Why is it necessary to store energy and for how long?

As with all consumer goods, energy supply and consumption are generally not simultaneous. As a result, temporary storage capacity is needed, for a period of a few hours to a few weeks. We also build up energy reserves for a few months to compensate for possible supply disruptions. In addition, we have surplus energy resources in the summer, which we must store as much as possible for use the following winter, thus reducing our energy dependence on foreign countries.

The availability of energy on demand, without unexpected interruptions, is a prerequisite for the proper functioning of industrialised countries. Any disruption in supply entails very high costs, not only economically, but also socially (welfare, health, safety).

Liquids can be easily stored, which greatly facilitates the logistics of supplying fuels and combustibles. We store petrol and diesel at different points in the supply chain, including petrol stations and car tanks. In addition, Switzerland, like all countries, maintains strategic stocks of fuels and combustibles to ensure its supply for a few months in case of import disruptions [→ Q22].

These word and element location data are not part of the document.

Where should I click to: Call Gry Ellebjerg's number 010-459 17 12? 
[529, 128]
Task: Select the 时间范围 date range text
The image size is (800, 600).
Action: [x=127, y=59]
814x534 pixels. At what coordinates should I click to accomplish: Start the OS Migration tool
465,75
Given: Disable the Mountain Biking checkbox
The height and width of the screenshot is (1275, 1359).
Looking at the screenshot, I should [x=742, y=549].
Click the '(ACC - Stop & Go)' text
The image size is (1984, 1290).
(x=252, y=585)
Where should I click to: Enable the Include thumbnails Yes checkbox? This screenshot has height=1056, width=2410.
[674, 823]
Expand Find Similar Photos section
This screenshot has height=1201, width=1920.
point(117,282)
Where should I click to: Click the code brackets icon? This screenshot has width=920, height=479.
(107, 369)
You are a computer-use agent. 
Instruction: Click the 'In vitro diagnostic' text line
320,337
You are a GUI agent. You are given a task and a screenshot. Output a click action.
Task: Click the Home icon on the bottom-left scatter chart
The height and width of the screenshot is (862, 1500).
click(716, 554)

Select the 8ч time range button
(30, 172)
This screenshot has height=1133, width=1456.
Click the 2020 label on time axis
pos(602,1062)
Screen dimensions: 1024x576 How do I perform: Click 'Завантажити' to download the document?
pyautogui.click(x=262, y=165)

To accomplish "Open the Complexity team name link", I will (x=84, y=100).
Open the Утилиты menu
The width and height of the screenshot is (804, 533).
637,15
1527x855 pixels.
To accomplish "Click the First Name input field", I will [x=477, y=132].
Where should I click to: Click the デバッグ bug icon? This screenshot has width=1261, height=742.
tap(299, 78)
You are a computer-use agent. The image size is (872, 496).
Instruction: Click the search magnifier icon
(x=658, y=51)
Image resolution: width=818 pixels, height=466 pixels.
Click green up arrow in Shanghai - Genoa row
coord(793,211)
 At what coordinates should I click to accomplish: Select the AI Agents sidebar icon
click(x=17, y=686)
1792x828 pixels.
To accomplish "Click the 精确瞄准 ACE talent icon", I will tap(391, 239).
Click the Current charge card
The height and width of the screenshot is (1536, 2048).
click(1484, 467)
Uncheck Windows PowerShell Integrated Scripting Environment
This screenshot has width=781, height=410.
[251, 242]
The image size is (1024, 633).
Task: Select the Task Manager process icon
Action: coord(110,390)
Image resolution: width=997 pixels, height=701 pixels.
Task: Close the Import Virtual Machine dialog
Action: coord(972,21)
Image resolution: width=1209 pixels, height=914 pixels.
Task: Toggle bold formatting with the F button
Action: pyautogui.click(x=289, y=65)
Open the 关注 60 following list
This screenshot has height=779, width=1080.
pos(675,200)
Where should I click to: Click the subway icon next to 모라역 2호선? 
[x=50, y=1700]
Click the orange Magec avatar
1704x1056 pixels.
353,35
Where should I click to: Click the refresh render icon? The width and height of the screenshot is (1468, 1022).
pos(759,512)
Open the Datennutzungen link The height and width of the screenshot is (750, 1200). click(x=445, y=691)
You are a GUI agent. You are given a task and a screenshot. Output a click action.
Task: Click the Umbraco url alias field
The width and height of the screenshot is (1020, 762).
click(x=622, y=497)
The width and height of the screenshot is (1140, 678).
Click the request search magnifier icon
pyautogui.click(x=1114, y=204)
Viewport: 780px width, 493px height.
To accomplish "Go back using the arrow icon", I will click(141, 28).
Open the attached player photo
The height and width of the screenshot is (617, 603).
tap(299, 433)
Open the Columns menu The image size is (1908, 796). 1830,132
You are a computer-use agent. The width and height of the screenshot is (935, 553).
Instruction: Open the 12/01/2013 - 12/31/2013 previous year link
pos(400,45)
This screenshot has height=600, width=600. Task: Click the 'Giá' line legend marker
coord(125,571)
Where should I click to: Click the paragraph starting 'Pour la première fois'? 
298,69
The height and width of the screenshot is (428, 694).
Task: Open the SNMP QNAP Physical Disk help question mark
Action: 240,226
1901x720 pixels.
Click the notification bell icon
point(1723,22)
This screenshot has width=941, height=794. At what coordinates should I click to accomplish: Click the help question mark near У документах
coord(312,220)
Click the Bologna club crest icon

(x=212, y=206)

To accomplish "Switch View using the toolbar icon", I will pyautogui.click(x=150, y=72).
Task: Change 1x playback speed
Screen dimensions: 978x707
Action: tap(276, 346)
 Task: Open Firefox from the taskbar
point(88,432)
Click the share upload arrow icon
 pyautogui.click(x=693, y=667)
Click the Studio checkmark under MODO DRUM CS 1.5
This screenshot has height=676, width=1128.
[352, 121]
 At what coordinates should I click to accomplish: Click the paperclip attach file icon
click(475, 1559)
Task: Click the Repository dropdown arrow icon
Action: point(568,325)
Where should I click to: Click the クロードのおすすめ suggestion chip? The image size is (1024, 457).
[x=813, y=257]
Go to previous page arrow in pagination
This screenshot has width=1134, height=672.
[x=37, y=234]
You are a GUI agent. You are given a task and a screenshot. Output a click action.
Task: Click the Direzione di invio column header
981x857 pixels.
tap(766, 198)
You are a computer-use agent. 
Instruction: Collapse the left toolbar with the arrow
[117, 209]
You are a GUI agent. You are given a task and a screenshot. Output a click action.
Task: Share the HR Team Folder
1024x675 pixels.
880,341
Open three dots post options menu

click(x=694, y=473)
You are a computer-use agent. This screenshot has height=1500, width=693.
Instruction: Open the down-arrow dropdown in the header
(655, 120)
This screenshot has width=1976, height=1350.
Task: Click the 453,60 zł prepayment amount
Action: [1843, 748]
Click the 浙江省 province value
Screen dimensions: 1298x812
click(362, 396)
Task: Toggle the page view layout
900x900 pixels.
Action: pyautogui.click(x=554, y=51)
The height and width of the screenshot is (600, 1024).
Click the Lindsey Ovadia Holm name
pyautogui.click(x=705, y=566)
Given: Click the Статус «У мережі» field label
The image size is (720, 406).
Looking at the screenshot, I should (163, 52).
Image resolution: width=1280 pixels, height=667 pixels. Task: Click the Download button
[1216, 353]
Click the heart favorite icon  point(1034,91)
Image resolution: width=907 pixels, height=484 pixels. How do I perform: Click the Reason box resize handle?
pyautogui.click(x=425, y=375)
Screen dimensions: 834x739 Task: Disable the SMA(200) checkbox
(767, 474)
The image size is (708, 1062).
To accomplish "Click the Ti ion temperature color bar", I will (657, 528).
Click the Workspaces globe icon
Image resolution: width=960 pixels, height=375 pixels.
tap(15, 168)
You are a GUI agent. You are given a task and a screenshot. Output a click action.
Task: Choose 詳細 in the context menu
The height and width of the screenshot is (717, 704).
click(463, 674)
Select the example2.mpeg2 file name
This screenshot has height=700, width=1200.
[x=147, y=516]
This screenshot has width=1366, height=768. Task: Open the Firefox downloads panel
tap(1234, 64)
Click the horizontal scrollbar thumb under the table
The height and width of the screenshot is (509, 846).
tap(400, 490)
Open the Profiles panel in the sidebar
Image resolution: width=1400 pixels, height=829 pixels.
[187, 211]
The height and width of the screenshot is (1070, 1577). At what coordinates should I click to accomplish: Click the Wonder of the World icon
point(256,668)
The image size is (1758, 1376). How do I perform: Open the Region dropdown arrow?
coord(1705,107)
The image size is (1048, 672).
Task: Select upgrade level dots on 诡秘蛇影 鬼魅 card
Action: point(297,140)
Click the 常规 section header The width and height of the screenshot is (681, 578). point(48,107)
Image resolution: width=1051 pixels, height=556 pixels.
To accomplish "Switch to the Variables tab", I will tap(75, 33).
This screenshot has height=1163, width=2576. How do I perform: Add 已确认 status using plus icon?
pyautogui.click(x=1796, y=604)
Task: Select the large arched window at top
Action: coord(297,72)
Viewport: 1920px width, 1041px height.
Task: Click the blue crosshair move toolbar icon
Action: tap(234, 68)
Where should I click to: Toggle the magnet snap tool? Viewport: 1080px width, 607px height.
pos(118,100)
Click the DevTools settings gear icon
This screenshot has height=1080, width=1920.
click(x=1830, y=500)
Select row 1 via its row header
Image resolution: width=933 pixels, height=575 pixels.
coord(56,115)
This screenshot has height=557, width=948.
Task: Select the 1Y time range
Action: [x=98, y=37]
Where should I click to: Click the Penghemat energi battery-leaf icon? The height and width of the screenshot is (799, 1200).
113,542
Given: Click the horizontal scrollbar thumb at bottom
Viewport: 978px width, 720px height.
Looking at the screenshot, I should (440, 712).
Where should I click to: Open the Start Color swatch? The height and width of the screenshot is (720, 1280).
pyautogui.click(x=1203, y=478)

The storage of electricity presents a particular supply challenge, as this energy cannot be stored as such. Therefore, the electricity produced must always equal the electricity consumed throughout the network. As demand fluctuates constantly, output must be adjusted up or down across the entire network. With the new intermittent renewable energies (solar and wind), production also varies, depending on weather conditions. Adequate reserve capacity is therefore a prerequisite for balancing supply and demand. In practice, this means a number of standby power plants that can be instantly switched on when needed. This is known as “adjustment capacity”. In a liberalised market, these facilities, which make their generating capacity available to the grid, are remunerated for not producing. The plants that do not produce are remunerated through an auction system defining the “adjustment market”. In Switzerland, 6% of our production capacity is permanently on standby, available for “adjustment capacity”.

Should this reserve capacity prove insufficient (a very rare critical situation), neighbouring countries will come to our rescue with their own adjustment capacity. As the grid is interconnected, it is in nobody’s interest for part of the system to fail, as the repercussions could become critical for the entire European grid. If a large imbalance occurs between production and consumption (e.g. if a power plant breaks down or a high-voltage line is cut by a falling tree), the result is a sudden voltage change, which can lead to a power cut in one part of the grid with the risk of propagation to the whole system.

The opposite situation can also occur, i.e. when electricity production exceeds consumption. This is particularly the case at night, when demand falls sharply but some power stations (nuclear power stations in particular) cannot interrupt their production for technical and financial reasons. In such cases, the power must be removed to avoid an imbalance in the network. Since electricity cannot be stored, the only solution is to convert it into another form of energy that can be stored. This is what Switzerland is doing with its pumped storage facilities [→ Q66], while pilot units exist to convert this electricity into synthetic fuel [→ Q74]. If there is a lack of storage capacity, then this surplus electricity will have to be consumed in one way or another. That is why Belgian motorways are lit up all night long, even though this waste has decreased somewhat in recent years.

Finally, we have very significant energy resources in summer, which globally exceed our needs at this time of the year (solar, hydraulic, waste heat). It is possible to store them for use the following winter. This seasonal storage, which we already practise to a lesser extent with our alpine dams but which could be increased [→ Q76], represents a very attractive strategy for increasing our relatively low level of energy independence [→ Q20].